What is it?
Nougat, for those of you who don't know, is a traditional gourmet confection made primarily of sugar or honey and egg white (hence the protein in the nutritional info). Although there is no evidence of the nougat being Roman, it did originate in Europe and has been around for several centuries under the Spanish name 'turron' and the Italian name 'torrone'. The brown, crunchy bubbles in one variety of Dairy Milk bar is nougat, or at least a simulation. However, that's brown nougat. The type of nougat we're looking at today is white nougat, which is quite different.
Ganong's Roman Nougat is, as I said, white nougat, made Ganong Bros. of New Brunswick, Canada. It's a soft, chewy, white substance, similar to toffee. The gimmick for Roman Nougat is to scatter colourful chunks of artificial fruit throughout the nougat. There are three flavours of fruit, orange, lemon, and lime, all of which taste exactly like the usual simulated candy flavours as typified in 2-cent suckers. The nougat itself is unflavoured, except by the sugar.
Nutritional information per 40g bar:
39g Carbohydrates (28g Sugars)
"Not a significant source of saturated, trans. cholesterol, fibre, vitamin A, vitamin C, calcium or iron."
"This product is manufactured in a facility that processes peanuts and/or tree nuts."
Ingredients: Sugar, glucose (corn syrup), modified corn starch, salt, gelatin, powdered egg white (egg whites, glucose, bacterial culture, citric acid, sodium carbonate, yeast autolysate), citric acid, soya lecithin, artificial flavours, colours added (tartrazine yellow 5 lake, blue 1 lake, yellow 6). [The blue is added to the yellow to make the lime colour--there are no blue fruits chunks.]

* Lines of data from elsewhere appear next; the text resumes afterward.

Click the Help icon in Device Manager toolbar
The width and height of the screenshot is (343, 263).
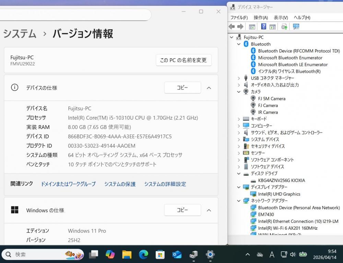263,27
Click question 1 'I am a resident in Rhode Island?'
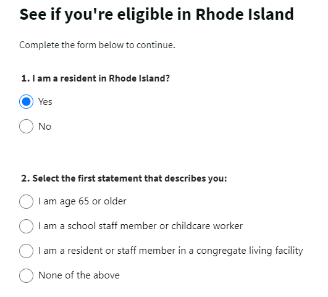 coord(96,78)
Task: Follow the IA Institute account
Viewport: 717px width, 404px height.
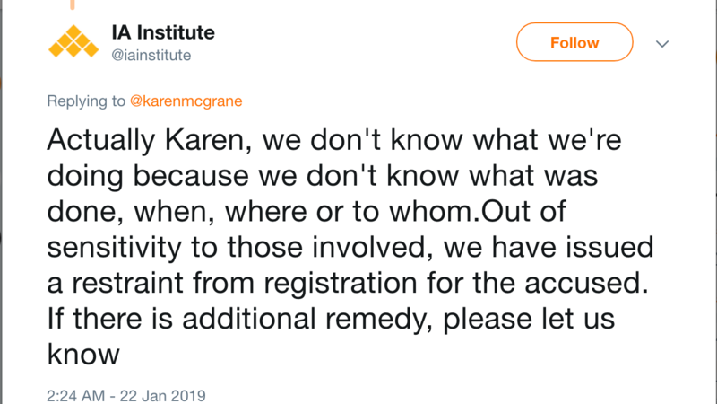Action: click(x=574, y=42)
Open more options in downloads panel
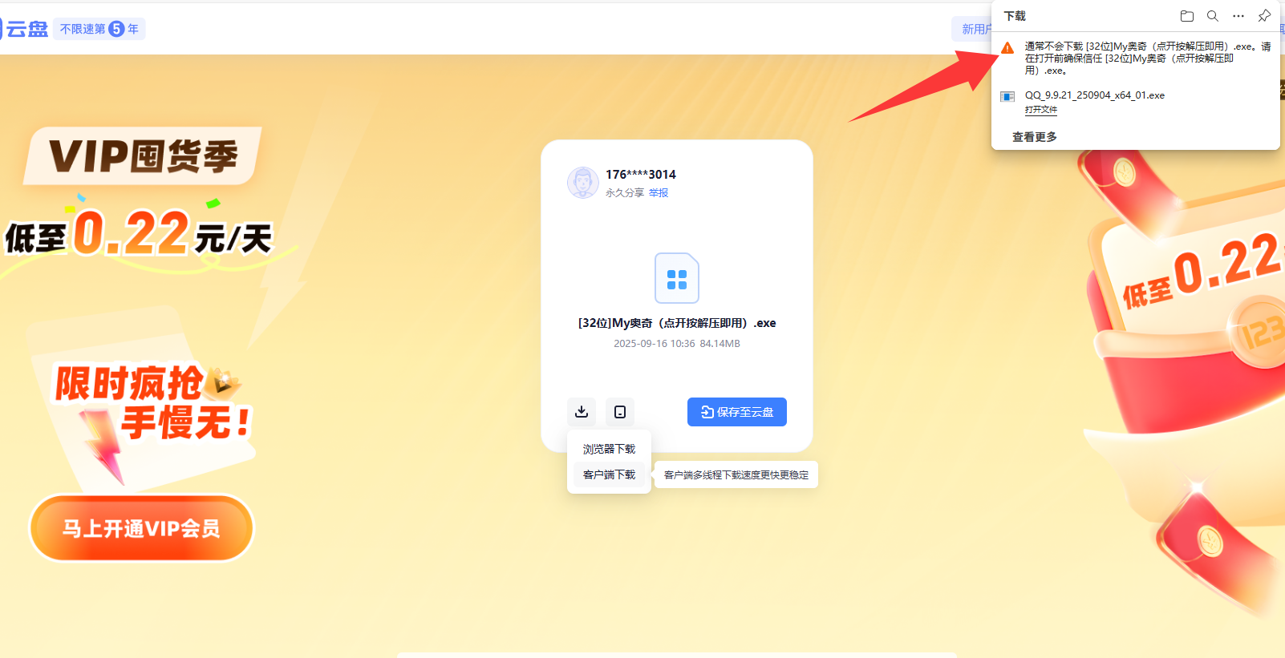This screenshot has height=658, width=1285. [x=1238, y=16]
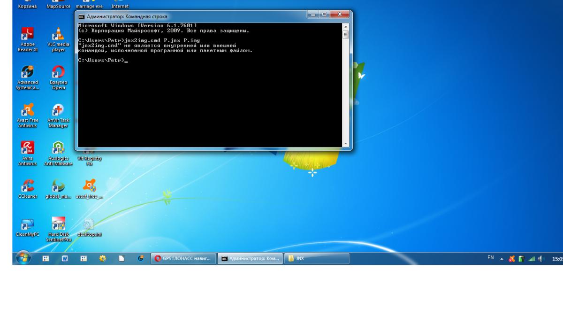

Taste (4/5): The blobs of fruit, which are scattered throughout the nougat, have a distinctively artificial flavour. As the ingredients show, there is nothing of natural fruit in this bar. That said, these are classic candy flavours, the same artificial flavours found in cheap suckers. They are quite good in moderation. The nougat itself is sweet, but not excessively so. The lack of flavour adds a nice contrast to the flavoured 'fruit' chunks. In fact, I enjoyed the bites that lacked the fruit chunks altogether.
Smell (3/5): I didn't particularly care for the smell, although it did smell like the ingredients: sugary nougat and artificial flavours. The smell isn't strong, however.
Appearance (3.5/5): I like the plain, white colour well enough, but it doesn't make much of a spectacle of the bar. The coloured fruit chunks add spots of colour, though these are often found within the bar.
Texture (5/5): The texture is perfect. The nougat is as soft and chewy as promised and will even stick to the roof of your mouth sometimes. It melts quickly, so you needn't do much chewing if you don't care to. The candy chunks are textured more smoothly, not being made of beaten egg-white; and they blend well with the nougat's texture.
Novelty (2/5): Nougat is not particularly novel. Plain white nougat is even less so. The artificial flavours used also lack novelty. I give two novelty points because I don't recall seeing many other commercial candy products with artificial fruit chunks in nougat.
Overall (4/5): For a simple candy bar, Ganong's Roman Nougat is surprisingly good. It's not the sort of bar one would eat every day, but it has charm. I certainly recommend trying one if you find one in a store, or adding one to an existing online order.
Where can you get it?
The Candy Shoppe, in the Canadian candy sections. Roman Nougat is commercially available, however, and should not be difficult to find locally.